What is expected: Who is directly quoted in the passage below about the missing State Department laptop? List each speaker as the text identifies them.

>> START Selected passage

If the laptop has fallen into the wrong hands--and not just those of a petty thief--it would not only reveal much about what the U.S. knows of the spread of weapons around the world, but also could alert adversaries that the U.S. is spying on them and how. Said a former senior intelligence official: "If it is Gamma, then the fact of its substance being known could also blow an intercept source. It could blow someone's cover."
Intelligence sources also said that the laptop may have been missing for two weeks before anyone noticed. After that, another two weeks passed before State's in-house security service was called in. The congressional committees that monitor intelligence (and which by law must be informed of potential espionage) were only notified in mid-April. "Security is synonymous with the conduct of an effective foreign policy," says Benjamin Gilman, chairman of the House International Relations Committee. "This serious lapse calls that into question."
State's record is not encouraging. Last year, in another case, FBI agents found a Russian bug in a room that TIME has learned was used by CIA officials to discuss intelligence. And State's inspector general's report, produced last September, singled out the Intelligence and Research Bureau for loose handling of SCI material, recommending its control over it be taken away. As for the laptop, the search continues, but hopes are not high. Says a U.S. security official: "Nobody has any f______ idea where that laptop is, and they may never find it." Ever more desperate feds are scouring Washington-area pawn shops in the hope that an unknowing thief tried to cash the notebook in. Their fear: foreign spies may beat them to the sale.

>> END Selected passage
>> START Recorded data

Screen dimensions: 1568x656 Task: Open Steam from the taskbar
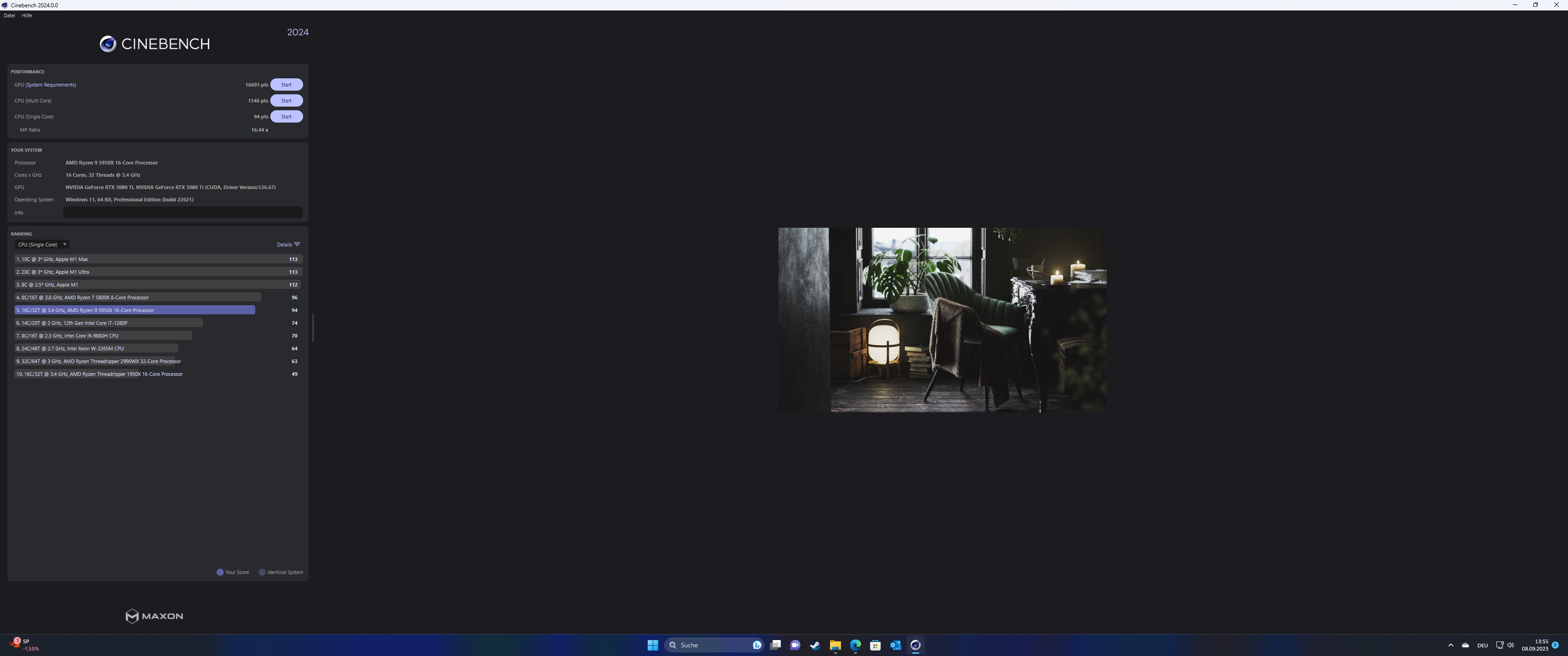(815, 645)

>> END Recorded data

Expected answer:
- A former senior intelligence official
- Benjamin Gilman, chairman of the House International Relations Committee
- A U.S. security official